So I have this casket with dead roses on the inside of one of my arms.




sorry, shitty picturreee.

I also have tattoos of many other things I like.
Like a pirate ship & an anchor
An Ambulance. (love ambulances and hearses)
a picture from an edward gorey book.
and other random things stars, skulls, rocket, birds, guns.


----------



## knoxydoll (Apr 25, 2007)

Quote:

   Originally Posted by *triccc* 

 
_



_

 
I love this. that's awesome.

This topic is great I like seeing all the stories and seeing the different tattoos everyone has.


----------



## triccc (Apr 25, 2007)

thanks knoxydoll! where is YOUR ink?


----------



## knoxydoll (Apr 25, 2007)

Quote:

   Originally Posted by *triccc* 

 
_thanks knoxydoll! where is YOUR ink?_

 
4th post. I have a side piece (currently working on my other one) and as one on my thigh. And one on my hip.


----------



## triccc (Apr 25, 2007)

Oh! I must be blind!

The coloring on the conch is so nice! Very unique idea.


----------



## Bernadette (Apr 25, 2007)

Tricc, your work is amazing! I love the zombie arms one, my boyfriend also thought it was very cool. The upper back part of my left arm is going to have a casket, skull and some other stuff so I love your casket as well. We're obviously into the same type of tattoo art 
	

	
	
		
		

		
		
	


	




 .


----------



## triccc (Apr 25, 2007)

bernadette don't even get me started on how much i looove all of yours!

I think your heart is my favorite though. how long ago did you get it? the color looks freaking amazing!  but color always look great on us pale girls.
my other favorite is the needle and thread. cutesy wutesy.


----------



## Bernadette (Apr 25, 2007)

Quote:

   Originally Posted by *triccc* 

 
_bernadette don't even get me started on how much i looove all of yours!

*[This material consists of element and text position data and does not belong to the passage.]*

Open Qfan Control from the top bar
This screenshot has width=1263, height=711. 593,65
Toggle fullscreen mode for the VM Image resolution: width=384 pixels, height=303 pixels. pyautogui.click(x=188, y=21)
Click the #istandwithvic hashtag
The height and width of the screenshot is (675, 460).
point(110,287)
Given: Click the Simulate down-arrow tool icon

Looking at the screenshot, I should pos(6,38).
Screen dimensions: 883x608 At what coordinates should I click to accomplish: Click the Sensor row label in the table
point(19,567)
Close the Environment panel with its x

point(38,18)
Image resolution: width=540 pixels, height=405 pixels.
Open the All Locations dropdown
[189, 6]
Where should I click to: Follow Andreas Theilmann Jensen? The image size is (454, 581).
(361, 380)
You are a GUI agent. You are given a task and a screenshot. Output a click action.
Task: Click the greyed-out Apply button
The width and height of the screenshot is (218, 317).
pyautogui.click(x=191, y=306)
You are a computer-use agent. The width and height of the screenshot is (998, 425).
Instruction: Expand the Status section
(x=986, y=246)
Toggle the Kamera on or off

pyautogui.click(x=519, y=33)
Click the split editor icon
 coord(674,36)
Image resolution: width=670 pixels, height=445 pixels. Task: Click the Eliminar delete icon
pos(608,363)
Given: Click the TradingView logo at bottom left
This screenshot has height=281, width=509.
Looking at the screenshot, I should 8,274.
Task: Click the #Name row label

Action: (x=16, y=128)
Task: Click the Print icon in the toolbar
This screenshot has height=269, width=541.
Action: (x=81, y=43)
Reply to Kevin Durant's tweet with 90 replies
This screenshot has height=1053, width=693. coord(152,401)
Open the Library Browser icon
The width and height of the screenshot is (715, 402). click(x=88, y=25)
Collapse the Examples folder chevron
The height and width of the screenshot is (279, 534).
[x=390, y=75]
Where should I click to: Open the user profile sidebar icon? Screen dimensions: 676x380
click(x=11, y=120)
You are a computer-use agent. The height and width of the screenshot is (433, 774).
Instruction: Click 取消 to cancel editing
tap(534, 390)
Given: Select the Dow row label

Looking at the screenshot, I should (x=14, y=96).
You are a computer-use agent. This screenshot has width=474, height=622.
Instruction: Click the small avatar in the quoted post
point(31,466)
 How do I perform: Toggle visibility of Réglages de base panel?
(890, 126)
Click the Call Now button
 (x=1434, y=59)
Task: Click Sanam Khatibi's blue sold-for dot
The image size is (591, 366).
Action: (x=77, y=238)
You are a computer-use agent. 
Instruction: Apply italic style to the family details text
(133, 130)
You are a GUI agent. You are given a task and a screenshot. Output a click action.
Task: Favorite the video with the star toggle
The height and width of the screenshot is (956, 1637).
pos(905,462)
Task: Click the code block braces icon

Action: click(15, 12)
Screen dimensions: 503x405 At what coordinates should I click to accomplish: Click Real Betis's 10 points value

I think your heart is my favorite though. how long ago did you get it? the color looks freaking amazing!  but color always look great on us pale girls.
my other favorite is the needle and thread. cutesy wutesy._

 
Thanks you! The picture of my stomach is pretty old but I've had it for almost three years and the color is still really bright. The artist I go to is known for his color work and the fact that I'm ultra pale and smother msyelf in sunscreen every day helps 
	

	
	
		
		

		
		
	


	




.


----------



## knoxydoll (Apr 25, 2007)

Bernadette -- I totally agree with the sunscreen comment. It saves every colour from fading and your blacks from turning green. Although I do kind of like the old black tattoo colour


----------



## Beauty Mark (Apr 25, 2007)

Quote:

  Most people don't realise I have any tattoos. I know I've held off on pieces that can't be covered up because I still don't have a career and am only going to heading into it some fields in a few years.  
 
I don't fit the stereotype, either. Then again, my piercings are shocking to people, too. ITA about the covering aspect, but the only tattoo I could think of that I want that wouldn't be easily covered is a chest piece.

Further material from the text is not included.